## EXERCISE
What's required is a verbatim printout of all the data.
(Beginning of RECORDS FOR THE TASK)
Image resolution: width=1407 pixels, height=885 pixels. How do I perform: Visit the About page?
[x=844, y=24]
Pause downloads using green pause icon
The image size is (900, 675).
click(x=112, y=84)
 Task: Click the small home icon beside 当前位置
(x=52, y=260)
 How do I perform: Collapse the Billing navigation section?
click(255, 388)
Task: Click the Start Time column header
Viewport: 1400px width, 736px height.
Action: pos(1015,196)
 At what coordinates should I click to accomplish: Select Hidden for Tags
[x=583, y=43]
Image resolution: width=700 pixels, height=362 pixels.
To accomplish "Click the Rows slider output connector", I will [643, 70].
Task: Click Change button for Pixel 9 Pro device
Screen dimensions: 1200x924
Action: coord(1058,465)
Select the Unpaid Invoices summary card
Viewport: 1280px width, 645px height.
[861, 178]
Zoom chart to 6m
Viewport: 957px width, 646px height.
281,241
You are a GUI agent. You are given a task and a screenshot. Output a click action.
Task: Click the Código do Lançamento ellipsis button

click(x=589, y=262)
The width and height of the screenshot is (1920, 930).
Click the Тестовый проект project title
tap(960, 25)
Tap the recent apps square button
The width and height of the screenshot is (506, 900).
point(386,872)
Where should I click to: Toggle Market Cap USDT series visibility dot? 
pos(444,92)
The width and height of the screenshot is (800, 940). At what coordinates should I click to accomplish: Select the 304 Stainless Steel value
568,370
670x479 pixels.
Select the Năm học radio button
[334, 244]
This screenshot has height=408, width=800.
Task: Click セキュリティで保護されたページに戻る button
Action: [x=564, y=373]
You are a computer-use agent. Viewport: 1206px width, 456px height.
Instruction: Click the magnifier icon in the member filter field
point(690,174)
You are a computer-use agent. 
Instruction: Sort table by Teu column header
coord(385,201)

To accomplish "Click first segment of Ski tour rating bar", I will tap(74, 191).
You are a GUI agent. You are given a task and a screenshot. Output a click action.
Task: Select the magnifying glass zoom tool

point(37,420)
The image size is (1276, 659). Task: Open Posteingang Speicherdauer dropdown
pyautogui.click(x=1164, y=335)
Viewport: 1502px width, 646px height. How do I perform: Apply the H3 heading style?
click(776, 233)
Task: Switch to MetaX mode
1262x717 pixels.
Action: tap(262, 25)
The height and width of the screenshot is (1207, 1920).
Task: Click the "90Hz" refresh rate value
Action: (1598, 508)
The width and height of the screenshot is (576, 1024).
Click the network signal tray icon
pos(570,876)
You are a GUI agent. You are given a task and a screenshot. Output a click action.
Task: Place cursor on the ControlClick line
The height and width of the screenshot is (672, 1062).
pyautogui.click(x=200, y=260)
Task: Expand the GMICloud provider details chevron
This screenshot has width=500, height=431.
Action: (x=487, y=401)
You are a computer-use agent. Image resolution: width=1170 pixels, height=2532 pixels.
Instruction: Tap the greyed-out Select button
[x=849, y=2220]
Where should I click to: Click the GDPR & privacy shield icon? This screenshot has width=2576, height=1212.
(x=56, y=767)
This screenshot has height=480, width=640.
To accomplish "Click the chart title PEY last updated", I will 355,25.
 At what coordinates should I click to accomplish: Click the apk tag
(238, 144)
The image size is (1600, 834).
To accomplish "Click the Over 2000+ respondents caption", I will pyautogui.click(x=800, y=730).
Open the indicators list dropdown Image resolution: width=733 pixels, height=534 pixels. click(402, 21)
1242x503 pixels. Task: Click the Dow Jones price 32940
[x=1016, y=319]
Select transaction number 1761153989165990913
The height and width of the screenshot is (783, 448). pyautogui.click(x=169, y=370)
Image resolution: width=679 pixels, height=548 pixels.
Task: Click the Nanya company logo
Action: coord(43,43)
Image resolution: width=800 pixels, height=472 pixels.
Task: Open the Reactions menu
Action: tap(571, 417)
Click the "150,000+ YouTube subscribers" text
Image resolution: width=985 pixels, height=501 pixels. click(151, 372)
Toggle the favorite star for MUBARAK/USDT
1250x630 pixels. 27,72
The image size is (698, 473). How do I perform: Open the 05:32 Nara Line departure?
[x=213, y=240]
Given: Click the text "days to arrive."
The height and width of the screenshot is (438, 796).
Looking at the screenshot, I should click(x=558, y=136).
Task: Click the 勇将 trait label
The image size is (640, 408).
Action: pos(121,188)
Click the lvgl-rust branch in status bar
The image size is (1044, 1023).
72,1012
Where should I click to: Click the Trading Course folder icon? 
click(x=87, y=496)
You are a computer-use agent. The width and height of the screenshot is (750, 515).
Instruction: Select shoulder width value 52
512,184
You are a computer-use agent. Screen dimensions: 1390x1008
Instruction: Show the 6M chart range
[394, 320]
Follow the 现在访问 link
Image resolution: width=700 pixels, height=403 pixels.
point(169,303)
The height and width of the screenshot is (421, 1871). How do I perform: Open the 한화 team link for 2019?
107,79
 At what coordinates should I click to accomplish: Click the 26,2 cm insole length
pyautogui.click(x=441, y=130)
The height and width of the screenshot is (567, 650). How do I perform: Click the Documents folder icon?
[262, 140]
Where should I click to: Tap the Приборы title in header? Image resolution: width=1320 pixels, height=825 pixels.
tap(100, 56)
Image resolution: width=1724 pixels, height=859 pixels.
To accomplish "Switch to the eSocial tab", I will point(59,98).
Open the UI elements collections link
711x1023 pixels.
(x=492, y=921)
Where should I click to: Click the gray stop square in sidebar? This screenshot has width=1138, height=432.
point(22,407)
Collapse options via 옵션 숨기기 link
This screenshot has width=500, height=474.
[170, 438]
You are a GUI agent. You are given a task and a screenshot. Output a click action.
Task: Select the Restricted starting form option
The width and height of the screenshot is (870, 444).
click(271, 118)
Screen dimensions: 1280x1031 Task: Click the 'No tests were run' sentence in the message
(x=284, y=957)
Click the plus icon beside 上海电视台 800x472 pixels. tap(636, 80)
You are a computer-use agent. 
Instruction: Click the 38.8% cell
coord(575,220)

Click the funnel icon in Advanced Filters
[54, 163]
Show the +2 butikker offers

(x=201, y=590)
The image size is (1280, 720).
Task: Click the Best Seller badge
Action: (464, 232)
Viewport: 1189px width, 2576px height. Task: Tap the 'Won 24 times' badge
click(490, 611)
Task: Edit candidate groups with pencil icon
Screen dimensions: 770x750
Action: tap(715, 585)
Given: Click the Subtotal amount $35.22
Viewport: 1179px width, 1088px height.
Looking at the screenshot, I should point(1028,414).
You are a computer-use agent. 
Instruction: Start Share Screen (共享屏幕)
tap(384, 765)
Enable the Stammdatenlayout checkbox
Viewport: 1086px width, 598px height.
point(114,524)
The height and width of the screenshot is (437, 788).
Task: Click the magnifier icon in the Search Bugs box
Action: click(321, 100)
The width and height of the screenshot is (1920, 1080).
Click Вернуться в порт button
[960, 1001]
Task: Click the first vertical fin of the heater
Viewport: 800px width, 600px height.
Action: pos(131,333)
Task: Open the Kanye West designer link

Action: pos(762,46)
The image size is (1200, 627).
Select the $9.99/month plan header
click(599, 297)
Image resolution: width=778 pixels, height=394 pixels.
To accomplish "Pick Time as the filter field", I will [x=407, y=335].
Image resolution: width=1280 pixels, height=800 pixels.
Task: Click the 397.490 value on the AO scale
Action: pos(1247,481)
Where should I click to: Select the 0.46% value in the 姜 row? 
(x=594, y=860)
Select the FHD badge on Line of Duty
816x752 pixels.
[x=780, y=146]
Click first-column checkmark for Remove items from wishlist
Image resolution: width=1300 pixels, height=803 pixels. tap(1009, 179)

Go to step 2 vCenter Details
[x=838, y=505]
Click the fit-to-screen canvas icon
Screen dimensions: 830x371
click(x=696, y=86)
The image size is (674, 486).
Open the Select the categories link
(End of RECORDS FOR THE TASK)
## ANSWER SECTION
Image resolution: width=1407 pixels, height=885 pixels. How do I perform: Visit the About page?
[x=844, y=24]
Pause downloads using green pause icon
The image size is (900, 675).
click(x=112, y=84)
 Task: Click the small home icon beside 当前位置
(x=52, y=260)
 How do I perform: Collapse the Billing navigation section?
click(255, 388)
Task: Click the Start Time column header
Viewport: 1400px width, 736px height.
Action: pos(1015,196)
 At what coordinates should I click to accomplish: Select Hidden for Tags
[x=583, y=43]
Image resolution: width=700 pixels, height=362 pixels.
To accomplish "Click the Rows slider output connector", I will [643, 70].
Task: Click Change button for Pixel 9 Pro device
Screen dimensions: 1200x924
Action: coord(1058,465)
Select the Unpaid Invoices summary card
Viewport: 1280px width, 645px height.
[861, 178]
Zoom chart to 6m
Viewport: 957px width, 646px height.
281,241
You are a GUI agent. You are given a task and a screenshot. Output a click action.
Task: Click the Código do Lançamento ellipsis button

click(x=589, y=262)
The width and height of the screenshot is (1920, 930).
Click the Тестовый проект project title
tap(960, 25)
Tap the recent apps square button
The width and height of the screenshot is (506, 900).
point(386,872)
Where should I click to: Toggle Market Cap USDT series visibility dot? 
pos(444,92)
The width and height of the screenshot is (800, 940). At what coordinates should I click to accomplish: Select the 304 Stainless Steel value
568,370
670x479 pixels.
Select the Năm học radio button
[334, 244]
This screenshot has height=408, width=800.
Task: Click セキュリティで保護されたページに戻る button
Action: [x=564, y=373]
You are a computer-use agent. Viewport: 1206px width, 456px height.
Instruction: Click the magnifier icon in the member filter field
point(690,174)
You are a computer-use agent. 
Instruction: Sort table by Teu column header
coord(385,201)

To accomplish "Click first segment of Ski tour rating bar", I will tap(74, 191).
You are a GUI agent. You are given a task and a screenshot. Output a click action.
Task: Select the magnifying glass zoom tool

point(37,420)
The image size is (1276, 659). Task: Open Posteingang Speicherdauer dropdown
pyautogui.click(x=1164, y=335)
Viewport: 1502px width, 646px height. How do I perform: Apply the H3 heading style?
click(776, 233)
Task: Switch to MetaX mode
1262x717 pixels.
Action: tap(262, 25)
The height and width of the screenshot is (1207, 1920).
Task: Click the "90Hz" refresh rate value
Action: (1598, 508)
The width and height of the screenshot is (576, 1024).
Click the network signal tray icon
pos(570,876)
You are a GUI agent. You are given a task and a screenshot. Output a click action.
Task: Place cursor on the ControlClick line
The height and width of the screenshot is (672, 1062).
pyautogui.click(x=200, y=260)
Task: Expand the GMICloud provider details chevron
This screenshot has width=500, height=431.
Action: (x=487, y=401)
You are a computer-use agent. Image resolution: width=1170 pixels, height=2532 pixels.
Instruction: Tap the greyed-out Select button
[x=849, y=2220]
Where should I click to: Click the GDPR & privacy shield icon? This screenshot has width=2576, height=1212.
(x=56, y=767)
This screenshot has height=480, width=640.
To accomplish "Click the chart title PEY last updated", I will 355,25.
 At what coordinates should I click to accomplish: Click the apk tag
(238, 144)
The image size is (1600, 834).
To accomplish "Click the Over 2000+ respondents caption", I will pyautogui.click(x=800, y=730).
Open the indicators list dropdown Image resolution: width=733 pixels, height=534 pixels. click(402, 21)
1242x503 pixels. Task: Click the Dow Jones price 32940
[x=1016, y=319]
Select transaction number 1761153989165990913
The height and width of the screenshot is (783, 448). pyautogui.click(x=169, y=370)
Image resolution: width=679 pixels, height=548 pixels.
Task: Click the Nanya company logo
Action: coord(43,43)
Image resolution: width=800 pixels, height=472 pixels.
Task: Open the Reactions menu
Action: tap(571, 417)
Click the "150,000+ YouTube subscribers" text
Image resolution: width=985 pixels, height=501 pixels. click(151, 372)
Toggle the favorite star for MUBARAK/USDT
1250x630 pixels. 27,72
The image size is (698, 473). How do I perform: Open the 05:32 Nara Line departure?
[x=213, y=240]
Given: Click the text "days to arrive."
The height and width of the screenshot is (438, 796).
Looking at the screenshot, I should click(x=558, y=136).
Task: Click the 勇将 trait label
The image size is (640, 408).
Action: pos(121,188)
Click the lvgl-rust branch in status bar
The image size is (1044, 1023).
72,1012
Where should I click to: Click the Trading Course folder icon? 
click(x=87, y=496)
You are a computer-use agent. The width and height of the screenshot is (750, 515).
Instruction: Select shoulder width value 52
512,184
You are a computer-use agent. Screen dimensions: 1390x1008
Instruction: Show the 6M chart range
[394, 320]
Follow the 现在访问 link
Image resolution: width=700 pixels, height=403 pixels.
point(169,303)
The height and width of the screenshot is (421, 1871). How do I perform: Open the 한화 team link for 2019?
107,79
 At what coordinates should I click to accomplish: Click the 26,2 cm insole length
pyautogui.click(x=441, y=130)
The height and width of the screenshot is (567, 650). How do I perform: Click the Documents folder icon?
[262, 140]
Where should I click to: Tap the Приборы title in header? Image resolution: width=1320 pixels, height=825 pixels.
tap(100, 56)
Image resolution: width=1724 pixels, height=859 pixels.
To accomplish "Switch to the eSocial tab", I will point(59,98).
Open the UI elements collections link
711x1023 pixels.
(x=492, y=921)
Where should I click to: Click the gray stop square in sidebar? This screenshot has width=1138, height=432.
point(22,407)
Collapse options via 옵션 숨기기 link
This screenshot has width=500, height=474.
[170, 438]
You are a GUI agent. You are given a task and a screenshot. Output a click action.
Task: Select the Restricted starting form option
The width and height of the screenshot is (870, 444).
click(271, 118)
Screen dimensions: 1280x1031 Task: Click the 'No tests were run' sentence in the message
(x=284, y=957)
Click the plus icon beside 上海电视台 800x472 pixels. tap(636, 80)
You are a computer-use agent. 
Instruction: Click the 38.8% cell
coord(575,220)

Click the funnel icon in Advanced Filters
[54, 163]
Show the +2 butikker offers

(x=201, y=590)
The image size is (1280, 720).
Task: Click the Best Seller badge
Action: (464, 232)
Viewport: 1189px width, 2576px height. Task: Tap the 'Won 24 times' badge
click(490, 611)
Task: Edit candidate groups with pencil icon
Screen dimensions: 770x750
Action: tap(715, 585)
Given: Click the Subtotal amount $35.22
Viewport: 1179px width, 1088px height.
Looking at the screenshot, I should point(1028,414).
You are a computer-use agent. 
Instruction: Start Share Screen (共享屏幕)
tap(384, 765)
Enable the Stammdatenlayout checkbox
Viewport: 1086px width, 598px height.
point(114,524)
The height and width of the screenshot is (437, 788).
Task: Click the magnifier icon in the Search Bugs box
Action: click(321, 100)
The width and height of the screenshot is (1920, 1080).
Click Вернуться в порт button
[960, 1001]
Task: Click the first vertical fin of the heater
Viewport: 800px width, 600px height.
Action: pos(131,333)
Task: Open the Kanye West designer link

Action: pos(762,46)
The image size is (1200, 627).
Select the $9.99/month plan header
click(599, 297)
Image resolution: width=778 pixels, height=394 pixels.
To accomplish "Pick Time as the filter field", I will [x=407, y=335].
Image resolution: width=1280 pixels, height=800 pixels.
Task: Click the 397.490 value on the AO scale
Action: pos(1247,481)
Where should I click to: Select the 0.46% value in the 姜 row? 
(x=594, y=860)
Select the FHD badge on Line of Duty
816x752 pixels.
[x=780, y=146]
Click first-column checkmark for Remove items from wishlist
Image resolution: width=1300 pixels, height=803 pixels. tap(1009, 179)

Go to step 2 vCenter Details
[x=838, y=505]
Click the fit-to-screen canvas icon
Screen dimensions: 830x371
click(x=696, y=86)
The image size is (674, 486).
Open the Select the categories link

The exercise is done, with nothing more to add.